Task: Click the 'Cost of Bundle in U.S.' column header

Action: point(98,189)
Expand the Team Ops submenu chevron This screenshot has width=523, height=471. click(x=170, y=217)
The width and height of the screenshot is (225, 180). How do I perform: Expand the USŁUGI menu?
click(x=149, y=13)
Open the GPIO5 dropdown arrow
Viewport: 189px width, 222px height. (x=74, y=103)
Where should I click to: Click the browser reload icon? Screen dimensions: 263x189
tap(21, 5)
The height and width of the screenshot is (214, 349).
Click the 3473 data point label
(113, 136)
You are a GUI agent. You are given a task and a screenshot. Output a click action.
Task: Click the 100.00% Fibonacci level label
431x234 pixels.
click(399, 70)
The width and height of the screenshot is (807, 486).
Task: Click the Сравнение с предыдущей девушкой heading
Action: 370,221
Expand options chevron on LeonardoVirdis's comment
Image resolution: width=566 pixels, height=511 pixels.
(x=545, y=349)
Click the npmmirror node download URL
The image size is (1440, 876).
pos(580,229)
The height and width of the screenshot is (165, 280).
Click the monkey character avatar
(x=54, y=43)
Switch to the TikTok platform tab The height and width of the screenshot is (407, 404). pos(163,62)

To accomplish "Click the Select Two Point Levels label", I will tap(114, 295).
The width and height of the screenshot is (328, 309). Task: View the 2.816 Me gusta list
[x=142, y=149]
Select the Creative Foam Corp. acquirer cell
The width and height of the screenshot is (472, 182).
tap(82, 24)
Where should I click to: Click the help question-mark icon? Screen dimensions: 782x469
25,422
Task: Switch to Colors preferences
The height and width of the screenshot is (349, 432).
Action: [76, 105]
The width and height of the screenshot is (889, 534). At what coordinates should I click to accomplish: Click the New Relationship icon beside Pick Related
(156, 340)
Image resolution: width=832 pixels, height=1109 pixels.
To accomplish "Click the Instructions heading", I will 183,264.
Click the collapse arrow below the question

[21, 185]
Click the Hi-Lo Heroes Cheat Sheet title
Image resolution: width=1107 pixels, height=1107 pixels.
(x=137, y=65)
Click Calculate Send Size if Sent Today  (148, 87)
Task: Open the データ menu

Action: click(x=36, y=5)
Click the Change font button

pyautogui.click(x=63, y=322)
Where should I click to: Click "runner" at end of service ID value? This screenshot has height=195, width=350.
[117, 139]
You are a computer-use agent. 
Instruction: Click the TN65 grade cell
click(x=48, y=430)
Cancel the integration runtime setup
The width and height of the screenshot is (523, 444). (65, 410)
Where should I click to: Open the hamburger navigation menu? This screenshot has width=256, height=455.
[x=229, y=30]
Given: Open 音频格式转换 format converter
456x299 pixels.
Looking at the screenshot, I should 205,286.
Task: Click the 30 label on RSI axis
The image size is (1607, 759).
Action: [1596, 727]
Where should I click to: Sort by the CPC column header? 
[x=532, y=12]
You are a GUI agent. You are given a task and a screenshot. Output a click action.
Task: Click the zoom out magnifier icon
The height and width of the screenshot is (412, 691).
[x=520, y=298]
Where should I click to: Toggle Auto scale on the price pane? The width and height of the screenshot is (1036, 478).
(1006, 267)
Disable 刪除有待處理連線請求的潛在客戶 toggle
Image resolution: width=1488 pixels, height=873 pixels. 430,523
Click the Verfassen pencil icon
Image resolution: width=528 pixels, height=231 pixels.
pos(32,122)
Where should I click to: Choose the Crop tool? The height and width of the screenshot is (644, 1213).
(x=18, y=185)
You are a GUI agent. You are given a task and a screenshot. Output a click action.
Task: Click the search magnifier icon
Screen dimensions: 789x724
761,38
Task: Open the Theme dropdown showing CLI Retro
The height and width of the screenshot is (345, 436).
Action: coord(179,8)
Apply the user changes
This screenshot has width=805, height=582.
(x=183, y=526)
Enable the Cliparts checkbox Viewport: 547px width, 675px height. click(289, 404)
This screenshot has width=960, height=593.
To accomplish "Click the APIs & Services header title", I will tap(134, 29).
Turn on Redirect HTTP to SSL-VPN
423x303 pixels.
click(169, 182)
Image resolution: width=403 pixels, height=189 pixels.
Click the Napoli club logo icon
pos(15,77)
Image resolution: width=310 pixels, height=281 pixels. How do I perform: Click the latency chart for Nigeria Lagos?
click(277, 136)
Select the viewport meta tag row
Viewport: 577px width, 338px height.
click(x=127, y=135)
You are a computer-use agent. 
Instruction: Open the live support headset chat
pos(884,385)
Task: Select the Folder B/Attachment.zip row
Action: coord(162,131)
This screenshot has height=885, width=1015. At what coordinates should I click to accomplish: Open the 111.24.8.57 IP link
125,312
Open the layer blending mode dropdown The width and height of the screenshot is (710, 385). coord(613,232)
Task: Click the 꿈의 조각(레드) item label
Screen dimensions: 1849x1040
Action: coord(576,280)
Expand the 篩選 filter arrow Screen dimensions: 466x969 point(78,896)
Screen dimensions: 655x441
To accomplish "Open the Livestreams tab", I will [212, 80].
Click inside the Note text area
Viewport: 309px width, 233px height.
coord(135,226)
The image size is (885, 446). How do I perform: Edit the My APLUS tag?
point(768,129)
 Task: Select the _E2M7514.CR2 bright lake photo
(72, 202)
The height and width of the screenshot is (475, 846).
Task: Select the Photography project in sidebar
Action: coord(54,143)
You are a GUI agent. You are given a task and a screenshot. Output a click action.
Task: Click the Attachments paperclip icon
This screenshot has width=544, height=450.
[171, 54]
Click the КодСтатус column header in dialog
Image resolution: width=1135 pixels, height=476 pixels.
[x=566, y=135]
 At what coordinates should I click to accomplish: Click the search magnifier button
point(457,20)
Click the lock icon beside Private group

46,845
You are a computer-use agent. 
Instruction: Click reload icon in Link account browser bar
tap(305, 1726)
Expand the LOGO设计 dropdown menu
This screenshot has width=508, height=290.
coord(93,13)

Exercise directions: Give the number of lines in the material above where the word "Switch" appears, without any other words.

Task output: 2